[Start of section]

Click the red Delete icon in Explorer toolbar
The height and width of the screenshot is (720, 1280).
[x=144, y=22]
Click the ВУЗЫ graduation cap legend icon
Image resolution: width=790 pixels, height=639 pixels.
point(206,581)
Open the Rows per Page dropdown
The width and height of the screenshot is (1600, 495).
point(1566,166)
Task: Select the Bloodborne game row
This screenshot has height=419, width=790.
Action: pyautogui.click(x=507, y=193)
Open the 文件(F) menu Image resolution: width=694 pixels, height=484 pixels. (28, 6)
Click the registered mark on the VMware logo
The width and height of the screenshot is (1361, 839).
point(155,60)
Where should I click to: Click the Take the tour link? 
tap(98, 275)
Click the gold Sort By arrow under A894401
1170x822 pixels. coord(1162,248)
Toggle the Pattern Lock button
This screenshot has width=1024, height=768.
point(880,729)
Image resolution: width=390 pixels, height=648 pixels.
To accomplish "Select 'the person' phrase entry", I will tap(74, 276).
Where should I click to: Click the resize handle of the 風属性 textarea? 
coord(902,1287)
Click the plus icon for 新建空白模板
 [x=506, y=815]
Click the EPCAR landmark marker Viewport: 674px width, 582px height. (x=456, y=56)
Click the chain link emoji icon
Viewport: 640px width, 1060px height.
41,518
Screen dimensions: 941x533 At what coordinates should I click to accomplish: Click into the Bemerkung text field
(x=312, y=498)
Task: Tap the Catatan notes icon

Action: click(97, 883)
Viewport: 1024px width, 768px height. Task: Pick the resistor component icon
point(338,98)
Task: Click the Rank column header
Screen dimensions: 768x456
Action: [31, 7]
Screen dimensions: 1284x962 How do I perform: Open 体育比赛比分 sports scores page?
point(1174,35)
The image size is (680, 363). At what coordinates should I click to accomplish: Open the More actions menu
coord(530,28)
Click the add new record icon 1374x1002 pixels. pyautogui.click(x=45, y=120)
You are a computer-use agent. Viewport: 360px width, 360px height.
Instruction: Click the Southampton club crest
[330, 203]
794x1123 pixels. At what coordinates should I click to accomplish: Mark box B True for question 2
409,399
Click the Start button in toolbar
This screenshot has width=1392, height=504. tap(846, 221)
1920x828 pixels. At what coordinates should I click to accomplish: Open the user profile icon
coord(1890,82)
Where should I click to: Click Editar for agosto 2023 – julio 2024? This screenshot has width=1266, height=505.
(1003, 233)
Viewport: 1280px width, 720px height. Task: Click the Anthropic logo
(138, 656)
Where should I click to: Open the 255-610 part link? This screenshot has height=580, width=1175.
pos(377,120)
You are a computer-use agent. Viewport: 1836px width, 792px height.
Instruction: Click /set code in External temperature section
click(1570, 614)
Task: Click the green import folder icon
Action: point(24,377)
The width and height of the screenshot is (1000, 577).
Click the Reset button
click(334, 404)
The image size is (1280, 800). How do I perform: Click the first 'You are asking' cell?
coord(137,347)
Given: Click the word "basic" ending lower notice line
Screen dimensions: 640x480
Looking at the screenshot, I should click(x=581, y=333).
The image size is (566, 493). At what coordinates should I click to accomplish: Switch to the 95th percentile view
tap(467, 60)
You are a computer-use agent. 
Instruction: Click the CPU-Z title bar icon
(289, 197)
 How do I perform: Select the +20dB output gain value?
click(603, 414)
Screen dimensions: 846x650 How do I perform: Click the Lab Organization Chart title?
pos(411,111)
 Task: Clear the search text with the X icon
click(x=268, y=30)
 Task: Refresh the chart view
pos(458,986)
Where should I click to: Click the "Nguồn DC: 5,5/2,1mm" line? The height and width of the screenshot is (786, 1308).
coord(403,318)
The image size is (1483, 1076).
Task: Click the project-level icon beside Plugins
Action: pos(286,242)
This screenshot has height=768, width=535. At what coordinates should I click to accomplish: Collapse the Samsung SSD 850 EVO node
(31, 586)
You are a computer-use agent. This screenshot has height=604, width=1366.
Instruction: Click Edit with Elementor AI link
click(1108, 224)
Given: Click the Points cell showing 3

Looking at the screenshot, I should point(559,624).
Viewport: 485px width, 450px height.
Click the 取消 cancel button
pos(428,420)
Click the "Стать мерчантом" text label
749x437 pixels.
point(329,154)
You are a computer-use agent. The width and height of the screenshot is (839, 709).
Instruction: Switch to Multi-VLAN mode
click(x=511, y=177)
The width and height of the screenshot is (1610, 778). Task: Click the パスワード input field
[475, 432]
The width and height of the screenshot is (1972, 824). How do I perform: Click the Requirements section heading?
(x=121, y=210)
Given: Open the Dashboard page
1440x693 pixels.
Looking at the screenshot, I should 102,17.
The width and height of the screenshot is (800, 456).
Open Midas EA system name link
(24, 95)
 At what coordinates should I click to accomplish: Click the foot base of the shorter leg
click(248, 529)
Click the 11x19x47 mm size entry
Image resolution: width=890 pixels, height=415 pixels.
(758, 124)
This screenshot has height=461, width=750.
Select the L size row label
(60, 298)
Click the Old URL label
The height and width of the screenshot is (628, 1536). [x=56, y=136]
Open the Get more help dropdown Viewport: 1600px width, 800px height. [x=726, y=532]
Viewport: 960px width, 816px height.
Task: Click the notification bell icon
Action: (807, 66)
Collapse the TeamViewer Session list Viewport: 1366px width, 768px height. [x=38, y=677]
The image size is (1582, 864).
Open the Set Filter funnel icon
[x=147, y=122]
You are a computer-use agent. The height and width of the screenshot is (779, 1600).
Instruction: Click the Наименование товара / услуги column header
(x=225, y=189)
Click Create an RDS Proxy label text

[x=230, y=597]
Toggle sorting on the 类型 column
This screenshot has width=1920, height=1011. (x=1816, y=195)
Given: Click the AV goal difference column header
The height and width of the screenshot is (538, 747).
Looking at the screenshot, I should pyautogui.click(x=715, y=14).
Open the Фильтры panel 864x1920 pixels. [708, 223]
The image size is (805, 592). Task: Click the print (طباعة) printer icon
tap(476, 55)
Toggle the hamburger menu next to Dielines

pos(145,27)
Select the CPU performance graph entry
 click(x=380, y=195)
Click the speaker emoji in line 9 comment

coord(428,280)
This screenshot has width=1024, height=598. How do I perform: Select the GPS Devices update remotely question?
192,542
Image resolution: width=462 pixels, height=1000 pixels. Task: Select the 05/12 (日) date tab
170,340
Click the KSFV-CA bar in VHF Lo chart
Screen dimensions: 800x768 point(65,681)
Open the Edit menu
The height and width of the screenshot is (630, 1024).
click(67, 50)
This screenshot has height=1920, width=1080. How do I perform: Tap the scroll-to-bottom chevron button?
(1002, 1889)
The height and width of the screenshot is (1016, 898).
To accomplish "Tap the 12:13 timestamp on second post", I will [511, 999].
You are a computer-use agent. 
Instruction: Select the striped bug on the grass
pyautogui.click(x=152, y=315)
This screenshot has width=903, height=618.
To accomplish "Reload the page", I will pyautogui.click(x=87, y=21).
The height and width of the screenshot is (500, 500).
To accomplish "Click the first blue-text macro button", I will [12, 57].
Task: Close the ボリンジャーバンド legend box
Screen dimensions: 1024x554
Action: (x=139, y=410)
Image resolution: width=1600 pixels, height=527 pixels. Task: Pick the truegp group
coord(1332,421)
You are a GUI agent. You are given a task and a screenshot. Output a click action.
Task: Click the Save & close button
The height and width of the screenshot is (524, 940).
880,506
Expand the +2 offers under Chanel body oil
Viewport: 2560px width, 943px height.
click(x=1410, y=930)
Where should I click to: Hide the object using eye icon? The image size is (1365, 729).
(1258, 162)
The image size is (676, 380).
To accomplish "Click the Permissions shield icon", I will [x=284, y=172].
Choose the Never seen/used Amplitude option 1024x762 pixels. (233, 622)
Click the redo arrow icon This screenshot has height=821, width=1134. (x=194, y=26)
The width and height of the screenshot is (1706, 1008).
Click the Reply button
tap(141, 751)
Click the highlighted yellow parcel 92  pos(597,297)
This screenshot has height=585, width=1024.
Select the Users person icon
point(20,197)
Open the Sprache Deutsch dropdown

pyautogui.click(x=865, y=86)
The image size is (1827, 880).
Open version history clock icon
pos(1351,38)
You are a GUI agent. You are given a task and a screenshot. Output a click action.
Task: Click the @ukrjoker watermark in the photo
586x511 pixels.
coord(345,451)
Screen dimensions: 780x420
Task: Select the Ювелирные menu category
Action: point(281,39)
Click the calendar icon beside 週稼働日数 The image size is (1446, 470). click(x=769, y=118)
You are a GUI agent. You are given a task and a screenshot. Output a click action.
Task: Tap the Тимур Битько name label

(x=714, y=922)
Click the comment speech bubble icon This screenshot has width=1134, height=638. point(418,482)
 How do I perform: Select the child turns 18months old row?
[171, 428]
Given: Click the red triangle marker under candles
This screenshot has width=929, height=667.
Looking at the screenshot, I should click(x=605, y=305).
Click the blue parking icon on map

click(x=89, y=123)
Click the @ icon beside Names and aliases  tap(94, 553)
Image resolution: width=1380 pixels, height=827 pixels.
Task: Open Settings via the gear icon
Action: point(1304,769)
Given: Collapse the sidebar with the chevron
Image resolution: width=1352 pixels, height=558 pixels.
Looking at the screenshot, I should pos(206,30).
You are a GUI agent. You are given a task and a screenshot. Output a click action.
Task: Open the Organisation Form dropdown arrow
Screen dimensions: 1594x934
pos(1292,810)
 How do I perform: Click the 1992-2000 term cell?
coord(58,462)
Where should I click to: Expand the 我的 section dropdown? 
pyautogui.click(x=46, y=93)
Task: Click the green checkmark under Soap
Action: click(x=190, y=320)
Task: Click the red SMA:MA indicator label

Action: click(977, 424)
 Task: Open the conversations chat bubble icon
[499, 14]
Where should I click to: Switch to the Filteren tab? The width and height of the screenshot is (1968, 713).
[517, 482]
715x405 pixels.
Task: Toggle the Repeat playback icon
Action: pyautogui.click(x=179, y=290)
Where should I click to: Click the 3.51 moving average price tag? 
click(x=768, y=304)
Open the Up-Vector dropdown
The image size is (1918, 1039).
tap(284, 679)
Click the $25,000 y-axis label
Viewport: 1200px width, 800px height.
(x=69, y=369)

[End of section]

Exercise aim: Lines in the listing above that contain the word "computer" must be copied; leave out the rest.

Response to this exercise:
You are a computer-use agent. Viewport: 360px width, 360px height.
You are a computer-use agent. Viewport: 1836px width, 792px height.
You are a computer-use agent. 
You are a computer-use agent. This screenshot has height=604, width=1366.
You are a computer-use agent. The width and height of the screenshot is (839, 709).
You are a computer-use agent. The height and width of the screenshot is (779, 1600).
You are a computer-use agent. 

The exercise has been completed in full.